I did off-flavor tastings
Knowing what flavors are in a beer is something you’ll have to know to identify styles. Knowing what flavors are not in a beer is something you’ll have to know to narrow down styles for identification. Knowing what flavors are in a beer but aren’t supposed to be is something you’ll have to know to identify off-flavors. On their exam details page, the Cicerone® Program describes the tasting portion and essentially 8 of the 12 beers you’re to taste rely on knowledge of off-flavors. If you don’t do an off-flavor course, you’re most likely not going to pass. Because I knew this, I did 3 of them. The first one was put on by a BJCP Judge from my homebrew club, the Garage Brewer’s Society, where the beers were spiked with do-it-yourself ingredients. The second one was at CBC where they ordered the actual off-flavor kit from the Cicerone Program and administered it to 8 paying participants. The last one was also at CBC where another Certified Cicerone®, Abbey, spiked beers with do-it-yourself ingredients. The bottom line is that you can read about the off-flavors all day long but if you don’t taste them in an environment where you specifically know what you’re tasting, you’re going to have a tough time putting two and two together.
I brewed beer
The brewing process and ingredients make up 15% of the exam so you’d best get to brewin’. Luckily, I’ve been brewing beer with my buddy Jake for years (all grain since 2010) so the process is a no-brainer and while the ingredients weren’t foreign, I knew I should study them a little more closely. For those that don’t brew their own, you’d better set aside a Saturday to help a buddy that does. While you won’t learn everything in one session of brewing, you’ll learn a hell of a lot more helping on that one Saturday than if you didn’t brew at all.
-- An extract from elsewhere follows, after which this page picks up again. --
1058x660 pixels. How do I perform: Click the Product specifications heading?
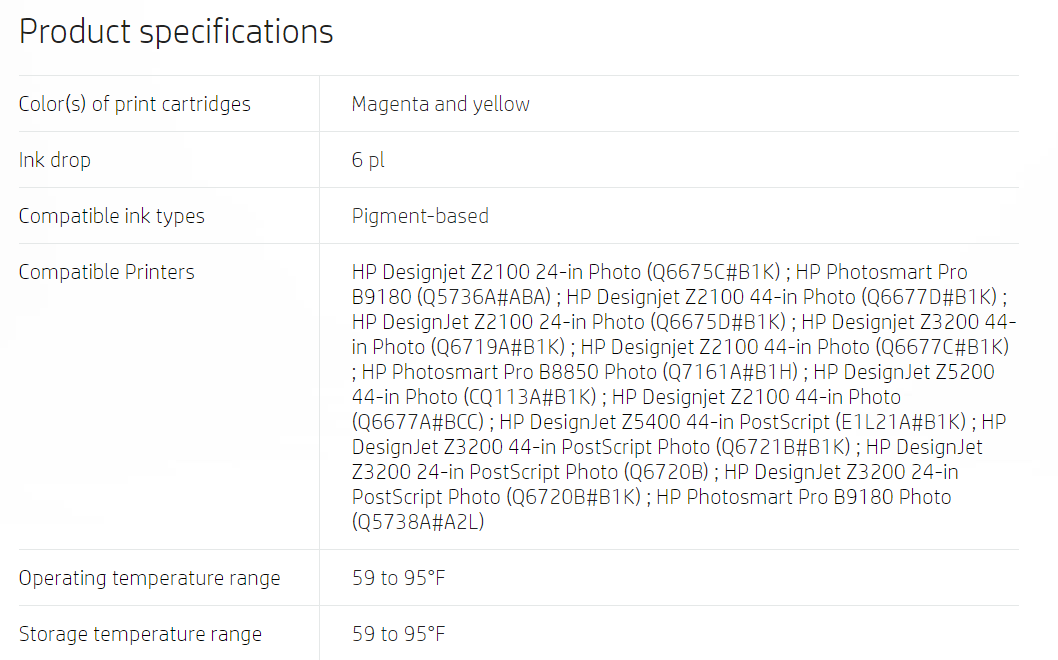(176, 32)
In a nutshell, those are all of the things I did to study for the test. While it took me an hour to type this up, I studied since December 2014 for a test that I would take in September 2015. For those that are lazy or just bad at math, that’s a full 10 months that I devoted to studying. I stopped using Facebook. I deleted every time sucking app from my phone (cracked.com, Words with Friends, Imgur, etc.) so my only choice when I had it out was to look at my digital flash cards. I was fully devoted to getting this done and at the same time, I constantly felt underprepared. I didn’t mention it above, but the off-flavor course I took with Abbey at CBC was done on a Saturday, 3 days before the test, specifically at my last-minute request because I was a nervous wreck (I told you they were awesome there).